TASK BRIEF
The lines from the beginning of the records below through the one holding "This screenshot has width=800, height=444." are to be copied exactly; leave the pictures out.

Saved data entries

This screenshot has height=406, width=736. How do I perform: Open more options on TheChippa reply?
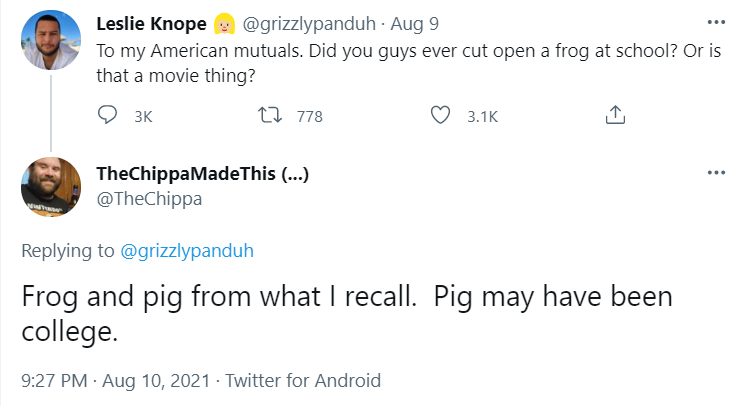coord(716,173)
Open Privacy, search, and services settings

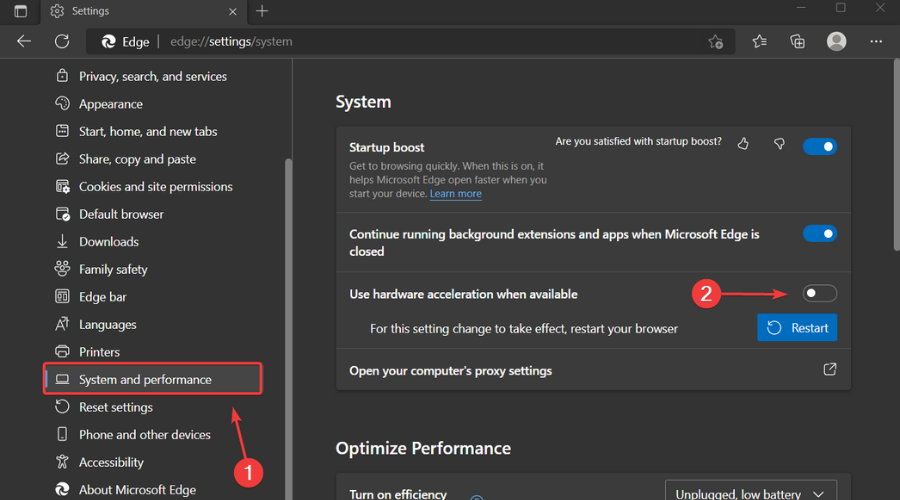click(153, 76)
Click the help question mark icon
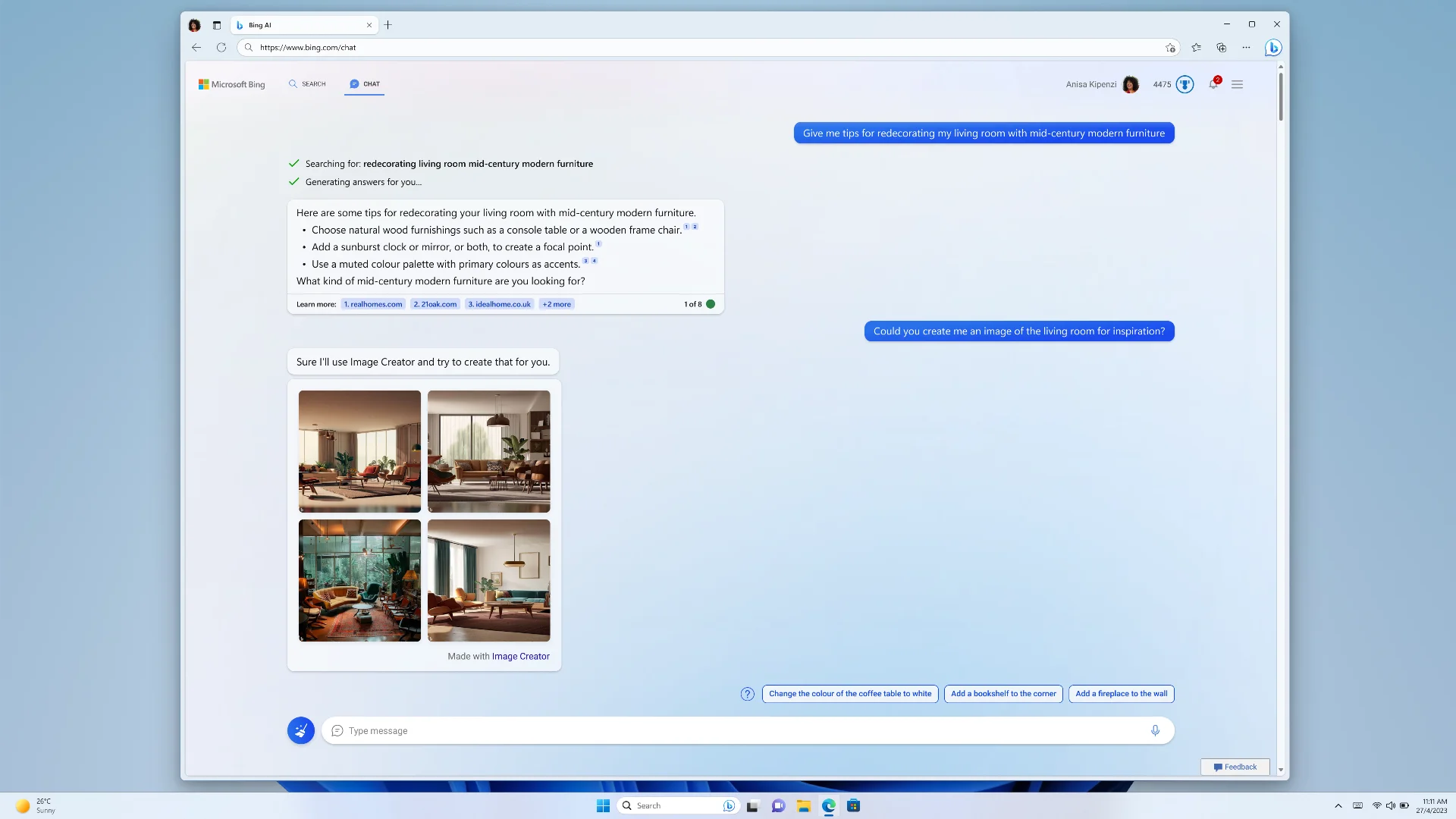 [746, 693]
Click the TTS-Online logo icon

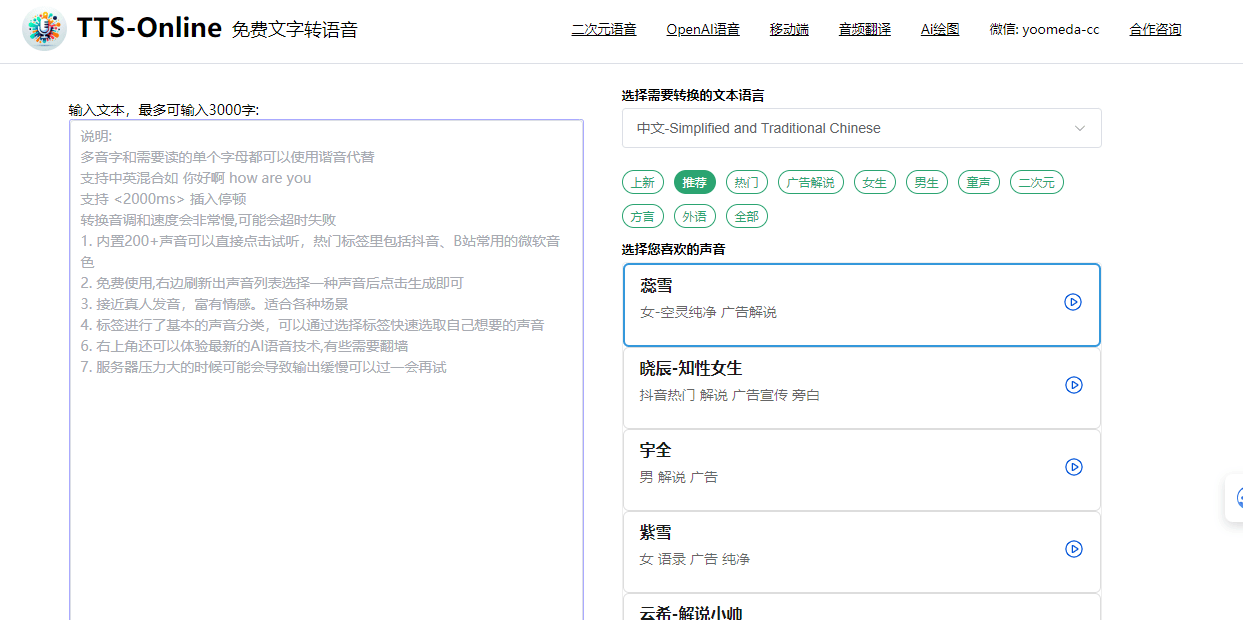point(44,30)
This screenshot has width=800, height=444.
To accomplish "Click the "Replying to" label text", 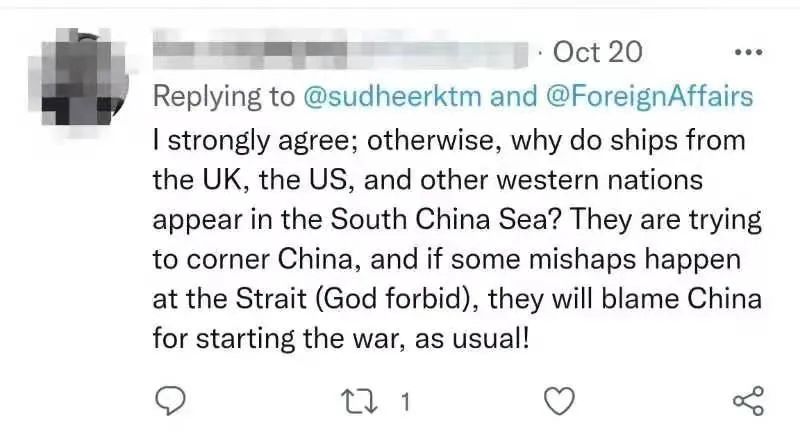I will [224, 97].
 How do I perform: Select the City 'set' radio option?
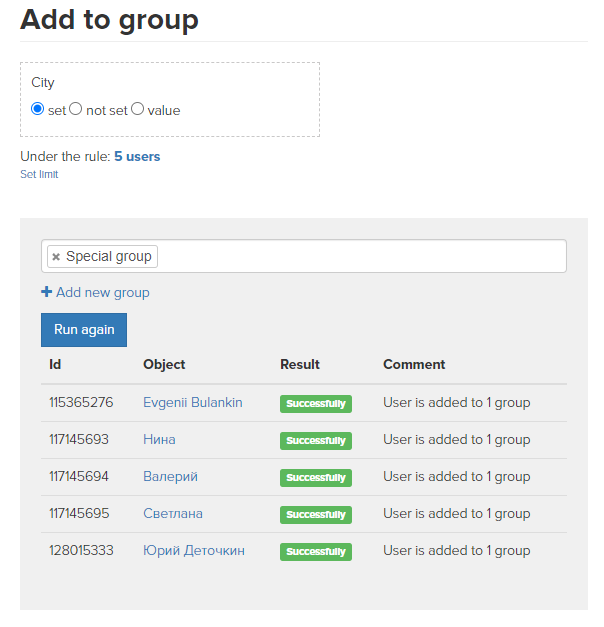(38, 109)
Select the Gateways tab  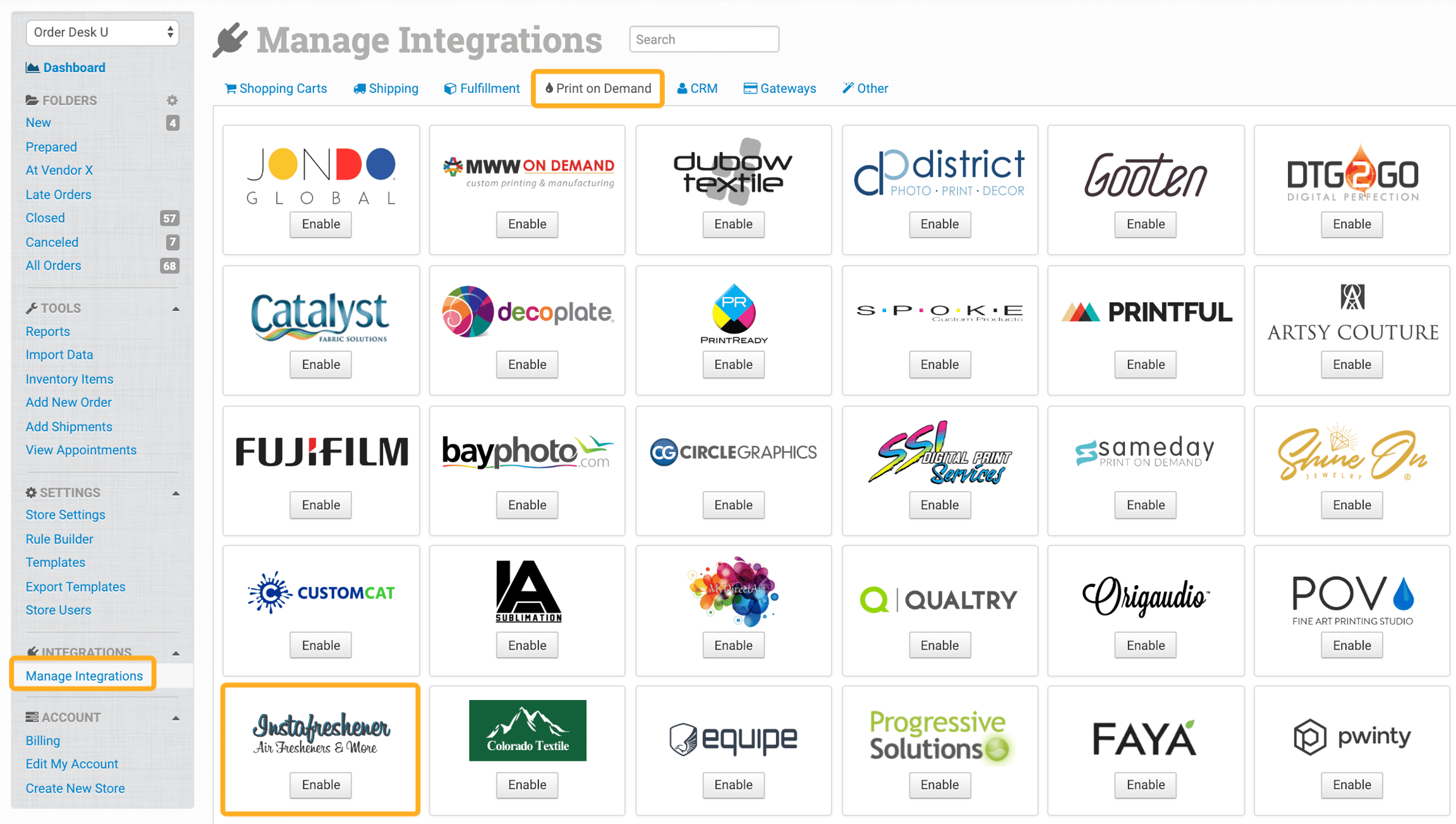(780, 88)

ANSWER FOR THE TASK
This screenshot has height=406, width=736. How do I perform: Open more options on TheChippa reply?
coord(716,173)
Open Privacy, search, and services settings

click(153, 76)
Click the help question mark icon
 [746, 693]
Click the TTS-Online logo icon

point(44,30)
This screenshot has width=800, height=444.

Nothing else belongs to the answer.